Fashion commentators tend to agree that the British do formal wear better than casual. Maybe. There were certainly some nice effects, and they weren’t all on the young and slender, either. On the whole I thought the simpler female outfits and hats were the better, like the plain pink linen suit and matching hat on a woman about my age four or five seats to my right. Men had the choice of morning dress or lounge suit – there were some top hats, but not many.
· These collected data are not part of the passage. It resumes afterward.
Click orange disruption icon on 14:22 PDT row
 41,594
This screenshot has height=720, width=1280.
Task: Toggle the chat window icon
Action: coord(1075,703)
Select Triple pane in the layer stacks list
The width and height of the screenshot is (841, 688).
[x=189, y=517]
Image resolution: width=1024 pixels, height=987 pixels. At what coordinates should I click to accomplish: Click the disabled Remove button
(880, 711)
As to the fashion victims, there were some exceedingly irritating pieces of ditsy headgear – I don’t think they merit the word ‘hat’, although one older woman was wearing a frothy confection which looked like vintage 20s or 30s court dress to me, the kind worn with a long dress in the daytime – and it really suited her. There was one hat which had coy veiling effects but did nothing at all to conceal the constant smirk on its wearer’s face, and one which had all the appearance of being decorated with a dead Yorkshire terrier! Frills and feathered hair slides do better on the under-thirties and best of all on the under fifteens, I feel. I’m old-fashioned enough not to like bare arms in a formal religious setting, especially when the dress looks like underwear, like the example in front of me. And one female across the aisle seemed to be having a size competition between her hat, her bosom and her knees!

The official stuff was the most eye-catching, of course. There’s no competing with the likes of Garter robes, Heralds’ tabards, Yeoman Warders' ruffs (glory be, they still prop them up at the back with a piccadill, of which no genuine 16th or 17th century examples survive!), and the like. I look at the band of the Household Cavalry and marvel at the sheer amount of gold braid and wire worked on their outfits – apparently a skill which is now in very short supply.
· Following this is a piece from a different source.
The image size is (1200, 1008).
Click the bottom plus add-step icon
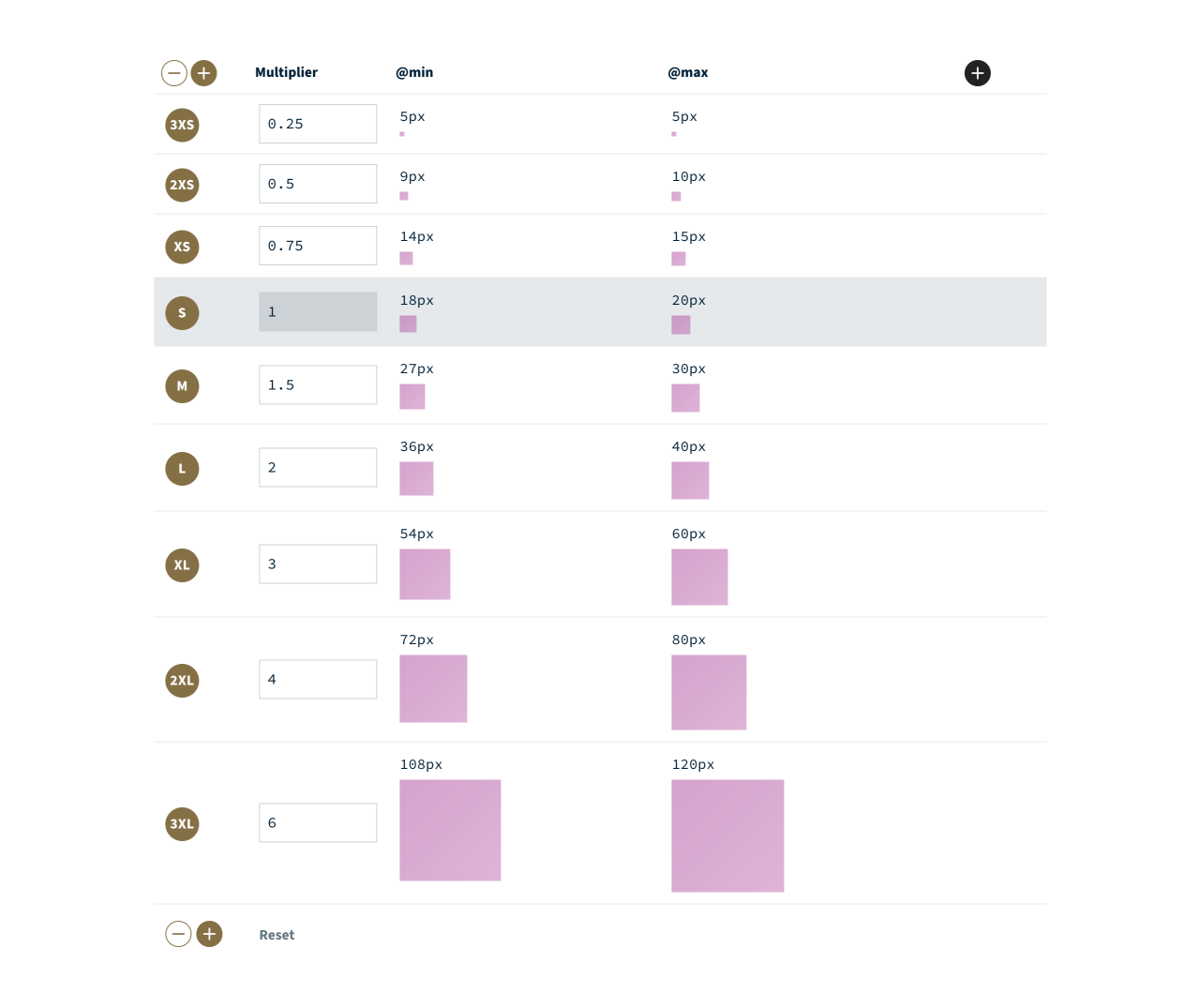(209, 934)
Apparently the tradition of an annual Garter procession and service only dates back just over 60 years. You’d never think it, is all I can say!

2 comments:

Jilly said...

Aren't those strange bits of feathers supposedly doing duty as hats called 'fascinators'? I suspect this description may be very much a 21st C invention. I think they're a bit pointless personally! I would always say simple looks best and the closest I ever get to frills is round th bottom of a skirt - preferably made of the same material.

The goldwork is a very specialised skill and when you consider the Royal School of Needlework only train 6 apprentices each year in this sort of traditional stuff its practitioners are likely to remain in short supply!

NAM said...

Yes, for some reason - beats me why. Fascinators were originally small shwals you could use to cover your head and/ or shoulders with, and I'm not sure they sound very aptly named either!